I became really passionate about health information exchange (HIE) about 8 years ago. HIE is defined in its purest form as mobilization of healthcare information electronically across the region or community. The more I learned about it, the more I realized it will be a game changer in healthcare in the U.S. as it has in other places in the world. First, a bit about me. I work as the Chief Information Officer of EMSA a public/private organization that receives more than 170,000 calls per year between Oklahoma City and Tulsa metropolitan areas. We have more than 500 providers that transport about 150,000 patients per year. We have seen significant increases in our volumes over the past decade with lots of change happening around us in the healthcare ecosystem.
At the start of the digital revolution of healthcare data, only the payors were fully embracing it. Once the payors started forcing our (providers) hand, things started taking off. The payors had a real treasure trove of information on patients. However, their mission wasn’t the overall improvement in healthcare for the patient. From an EMS perspective, this is what it looked like. We were literally stuck behind a brick wall.
We didn’t get to talk to anybody because nobody wanted to hear what we had to say (mainly because they really didn’t understand the part our information plays in the healthcare continuum). That’s what inspired us to get started. Our standard process for getting patient care reports to hospitals and other providers was through printing at the hospital, faxing, courier pigeon (OK, maybe that’s a stretch), no longer made sense to me.
In 2008, a group came together in Tulsa to say this is a not only a problem, but also something that could really help to facilitate access to health data, provide faster safer more cost effective, patient center healthcare. MyHealth, our current local HIE was born at the grass roots level with a special focus on connecting doctors’ offices all across the state with a focus on improving lives across the state for diseases such as diabetes, cardiac health and many others. What made this unique at the time was that the payors were at the table too. In the infancy of HIE, providers were very skeptical of having payors involved, but at MyHealth, there value has proven itself time and time again. For us being able to see patient demographics was great, but if I can put it on a computer that my paramedics have access to in the field, that’s a real game changer!
Currently, we’re one of three EMS agencies in Oklahoma connected to MyHealth. We share our patient care data with the HIE through the ePCR product itself via an HL7 CDA EMS run report. Through our connection to the HIE, we also have access to patient medical history.

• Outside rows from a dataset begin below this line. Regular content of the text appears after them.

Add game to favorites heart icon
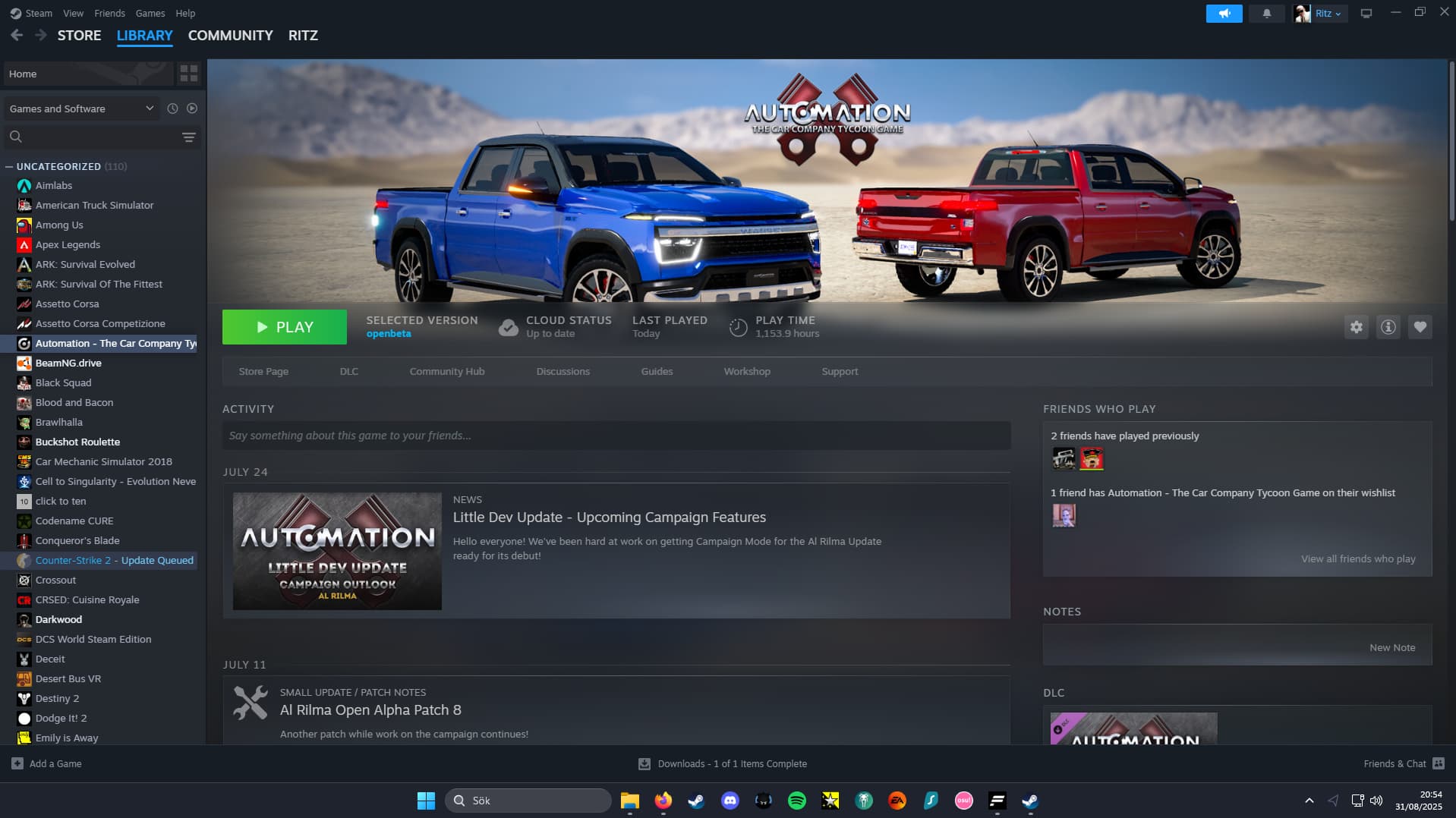 tap(1420, 327)
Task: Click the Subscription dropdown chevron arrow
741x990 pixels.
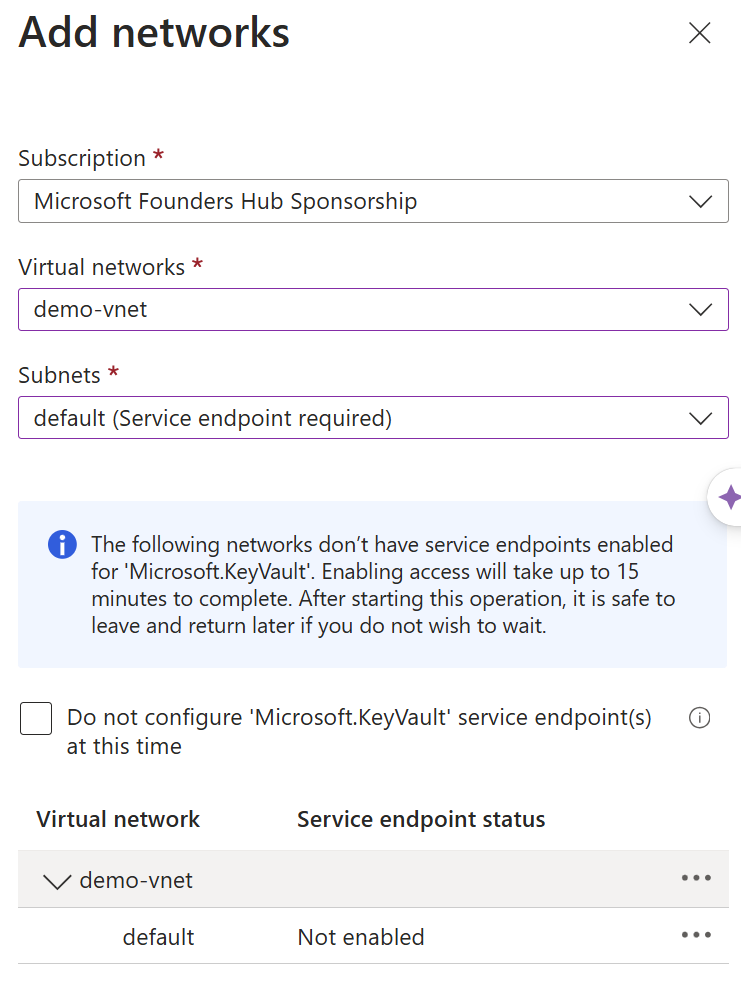Action: pyautogui.click(x=701, y=201)
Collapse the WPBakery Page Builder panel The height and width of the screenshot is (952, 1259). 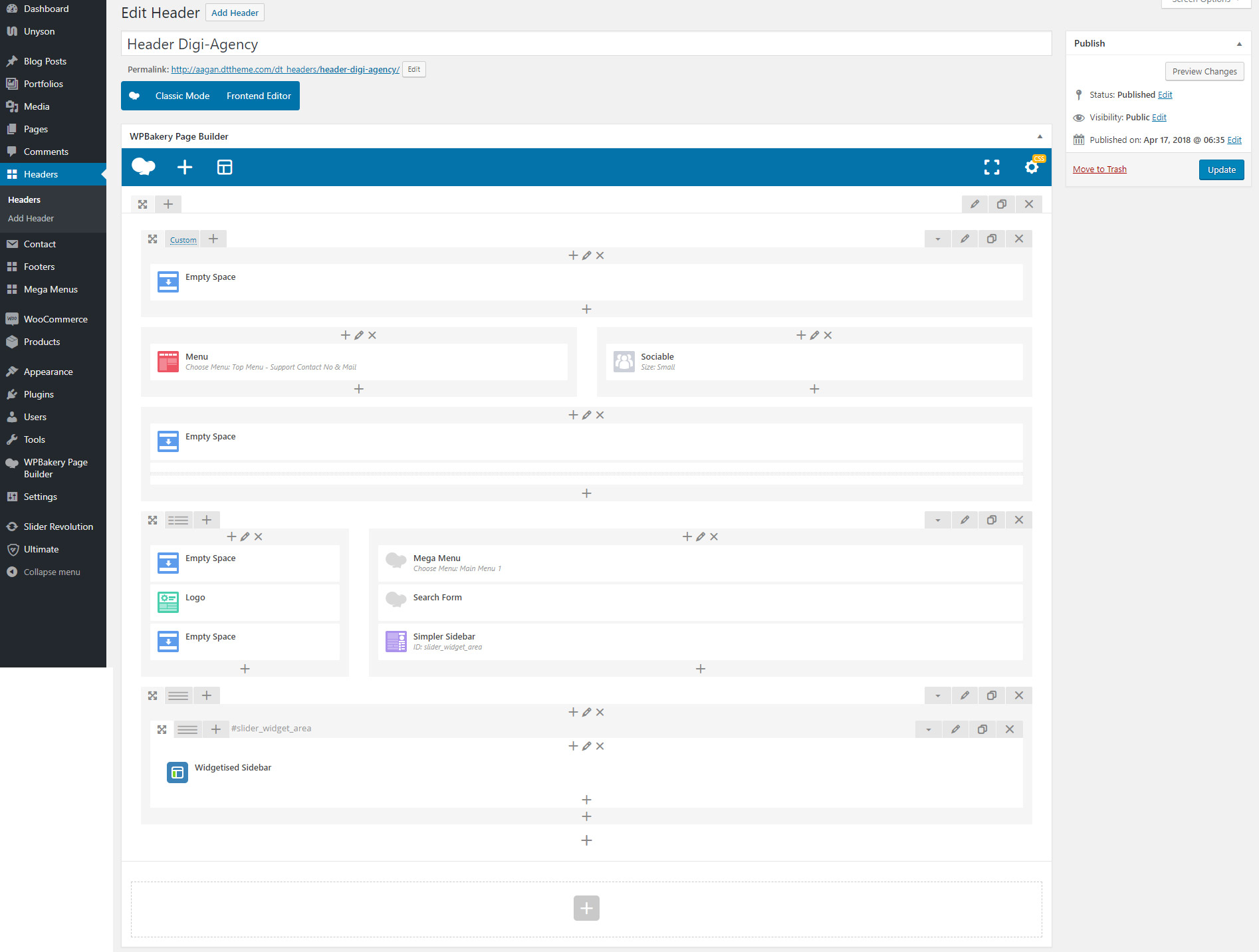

Here are a few of our examples where access to this important health information matters. Sometimes we don’t have the information that we need to provide appropriate care. Through the exchange our medics can access patient medical history. Here’s one of our early examples of a trip where access mattered.
Even when patients are alert and responsive, medics don’t always get the full account of a patient’s medical history. In addition to changing what care medics provide, it has also influenced the destination of patients multiple times.
Access to HIE’s really benefits all members. However, all HIE’s are different. In our area, MyHealth has an attribution model. This means that information about a patient is attributed to various providers. For instance, information on a patient transported to a local hospital will be accessible within that hospital facility or to a physician that has seen the patient recently only. The HIE is developing and testing a process for notifying physicians (those attributed to the physician and have opted to receive notifications) of important medical events (tests completed, prescriptions filled, ambulance transports, hospital or ER admissions, etc.) as another means of keeping the physicians in touch with what is happening with the healthcare of their patients.
By integrating the data from our ePCR with the healthcare system we have done something truly valuable. For example, if we treated and released a diabetic patient by waking them up 6 times with some glucose is that patient really in control of their disease? If it wasn’t for our connection to the HIE, the rest of the healthcare system would have no knowledge of those treatments.
That’s the biggest reason why we pushed to get connected once we started seeing the bigger picture. Some of you get this today and think this is important and others may not yet agree there is a reason to get connected. We are all part of healthcare whether you think of yourselves as public health, public safety or something else entirely. Go ahead and get your service integrated and start your journey today by finding out more about HIE in your area.